Felix Lecocq is a recent graduate of the University of Chicago. His writing has been published by Teen Vogue, Glass: A Journal of Poetry, and elsewhere. He is the recipient of the 2020 Les River Fellowship for Young Novelists and is working on his first book.

This poem was shortlisted for the 2020 Peach Gold in Poetry with guest judge ALOK.

Holocene

The infallible Becky T from bio says

the world isn’t going to end today

or tomorrow or even in two hundred years

& I think that I must be the only person

who has a subscription to the New Yorker

these days so I grimace into my Americano

as the guy she’s with laughs like a church bell

I imagine them dying young & oh

so bitter about it & I briefly mourn them before

I leave for class It is such a relief

to be queer and to have learnt the art of

dying young I will be thankful to wake

at 40 years old in a bathtub of teeth

How Becky T will beg me

to teach her childlessness,

how to live horribly & hypothetically

like the rest of the wretched She will ask me how

I bear it—the hunger, the radiation

while we wear disease like scarlet

silk robes (it is too hot for velvet)

dance in the acid rain (we don’t feel our skin)

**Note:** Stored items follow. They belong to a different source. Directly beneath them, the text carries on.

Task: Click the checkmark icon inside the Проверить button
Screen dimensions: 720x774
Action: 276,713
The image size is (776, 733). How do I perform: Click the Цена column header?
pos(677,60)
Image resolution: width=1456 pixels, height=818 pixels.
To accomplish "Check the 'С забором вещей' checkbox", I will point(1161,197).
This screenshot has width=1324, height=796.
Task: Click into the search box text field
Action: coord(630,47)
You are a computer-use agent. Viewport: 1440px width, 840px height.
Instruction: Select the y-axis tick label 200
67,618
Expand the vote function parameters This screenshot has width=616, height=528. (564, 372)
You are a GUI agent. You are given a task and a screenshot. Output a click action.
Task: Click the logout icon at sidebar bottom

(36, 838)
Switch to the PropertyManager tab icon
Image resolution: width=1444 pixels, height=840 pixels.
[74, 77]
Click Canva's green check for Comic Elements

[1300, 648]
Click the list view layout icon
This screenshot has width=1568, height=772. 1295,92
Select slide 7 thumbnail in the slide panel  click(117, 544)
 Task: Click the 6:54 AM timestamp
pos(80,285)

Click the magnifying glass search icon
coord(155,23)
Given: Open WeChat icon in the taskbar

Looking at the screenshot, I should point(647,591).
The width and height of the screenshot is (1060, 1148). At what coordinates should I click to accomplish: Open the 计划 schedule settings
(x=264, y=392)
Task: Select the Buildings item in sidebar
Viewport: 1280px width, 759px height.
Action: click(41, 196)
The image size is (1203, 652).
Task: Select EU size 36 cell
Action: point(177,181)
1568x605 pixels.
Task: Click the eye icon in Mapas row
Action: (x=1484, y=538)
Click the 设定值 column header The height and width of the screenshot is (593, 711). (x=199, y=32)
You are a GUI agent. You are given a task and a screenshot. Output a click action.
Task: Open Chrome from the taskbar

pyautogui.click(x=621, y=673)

luxuriate in the fallout, the glamour of climate

DIDN’T YOU KNOW?

Bioluminescence is the new black!

Those poor kitschless bastards don’t even know

our fabulous devastation, the sweet

perfume of endocrine disruption We

DRAG MOTHERS OF THE APOCALYPSE

cast our cockroach children into the rising ocean

We watch them swim & learn to swallow

loving the water with their bumbling innocent

faggotry When the END OF THE WORLD comes

it will be agonizing & gorgeous: a slow

electric dusk aching the horizon in all its amber openness

When the END OF THE WORLD comes

I’ll be standing on my back porch

with you, with my hand on your shoulder

& we will face the godlessness together

with all of our house plants freshly watered.